Le discours stigmatisant d’Ali Bongo contre les médecins, les magistrats et les syndicalistes

Ali Bongo Ondimba, le 11 janvier 2018 © DCP

Le discours à la nation prononcé le 16 août 2018 par le chef de l’Etat, Ali Bongo est au centre des débats depuis et à susciter des critiques notamment au sujet de la diatribe acerbe lancée contre les magistrats, les enseignants et les médecins, qu’il accuse d’être des anti patriotes. Une position qui a surpris plus d’un alors que l’opinion s’attendait à un discours à la nation rassembleur et appelant à l’apaisement au moment où la grogne sociale guette inexorablement le pays.

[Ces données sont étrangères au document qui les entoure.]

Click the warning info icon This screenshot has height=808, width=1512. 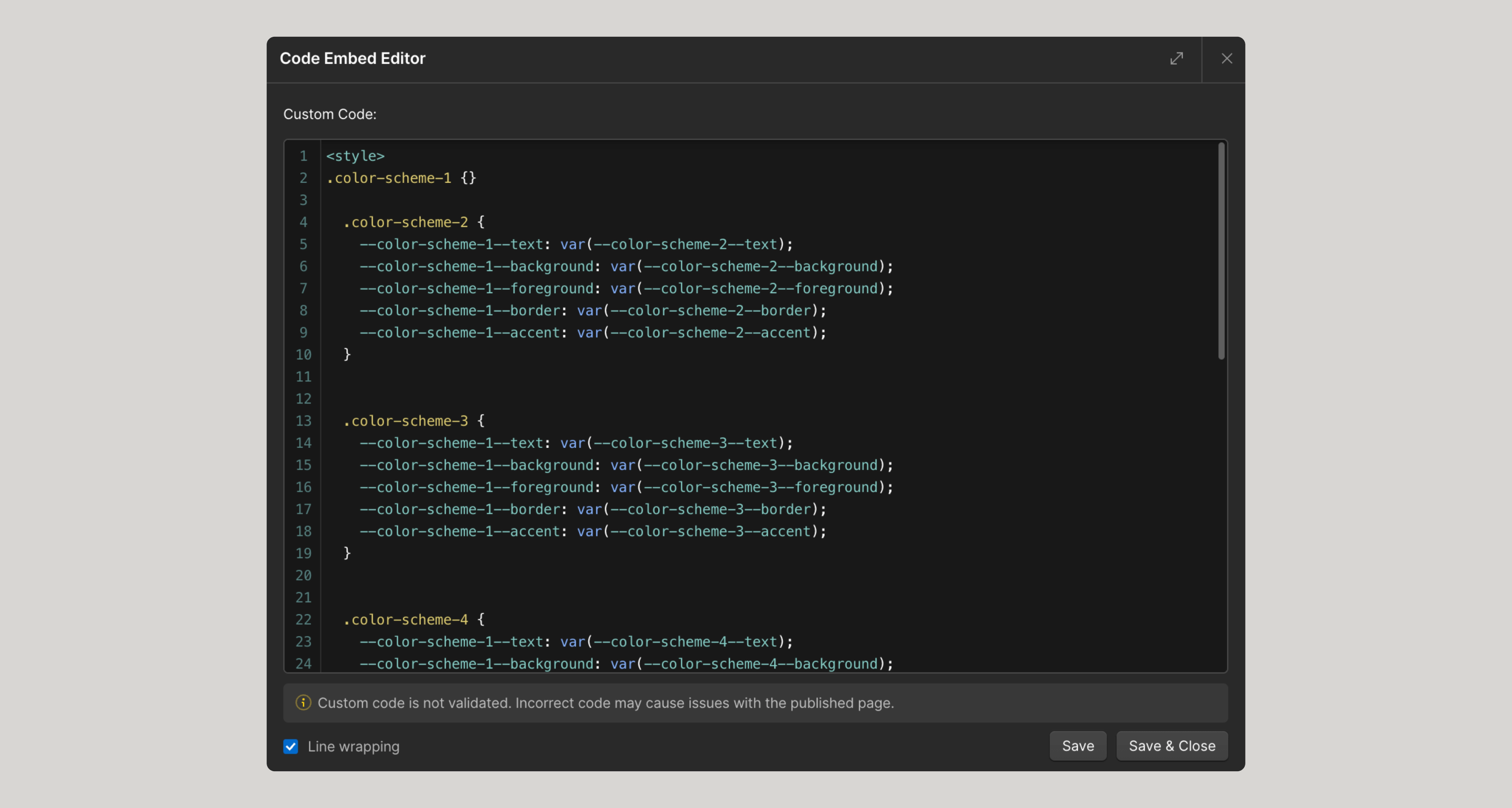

Dans son discours à la nation quelque peu stigmatisant, celui qui devrait incarner l’unité des filles et fils du Gabon s’est quasiment lancé dans l’invective, accusant cette frange de fonctionnaire d’être à la limite à l’origine du dysfonctionnement du service publics.

Ainsi, il impute à ceux-ci le manque d’efficacité du service public. «Ces blocages, signes d’un conservatisme, fussent-ils le fait d’une minorité, sont d’autant plus injustifiables qu’ils visent, d’une part, à défendre les intérêts de quelques-uns au détriment du plus grand nombre», a-t-il martelé.

La première fatwa est lancée contre les médecins fonctionnaires, se demandant «Pourquoi font-ils grève ?», avant de pointer un doigt accusateur notamment pour le détournement de matériel et des médicaments. En outre, il souligne que ceux-ci sont clairement à l’origine du délabrement du service au sein des hôpitaux publics.    

Autre victime expiatoire du discours du président de la République, les magistrats, qui selon lui aurait bénéficié d’une augmentation de salaire de l’ordre de 30% sans rendement visible. Après avoir été traité de corrompu par un ancien ministre de la Justice, les membres du corps judiciaire prennent plein pot cette fois-ci.

«Ne nous voilons pas la face. Chacun, en réalité, connaît la réponse. Ceux qui se posent aujourd’hui en victime ou, mieux, en défenseurs du service public en sont en réalité les bourreaux. Ceux-là voudraient que rien ne change car, pensent-ils, il n’en va pas de leurs intérêts. Mais l’intérêt général, l’intérêt des Gabonaises et des Gabonais, s’en soucient-ils ? Ici aussi, chacun connaît la réponse. Les Gabonais doivent se lever contre cela, contre ses réflexes corporatistes qui les privent d’une vie quotidienne normale et d’un meilleur avenir», a-t-il lancé.

Pour conclure, cette diatribe contre les «professionnels de la contestation», en l’occurrence les enseignants, Ali Bongo a estimé que «la démocratie, ça n’est pas la rue, la démocratie, c’est le dialogue», comme pour dissuader les syndicalistes de revendiquer le droit à des conditions de travail décent.

Ce discours loin d’apaiser le climat social démontre la volonté de l’exécutif d’engager un bras de fer avec les partenaires sociaux alors qu’il aurait été judicieux pour lui d’appeler à un dialogue franc et sincère au moment où les mesures d’austérité peinent à passer au sein de l’opinion.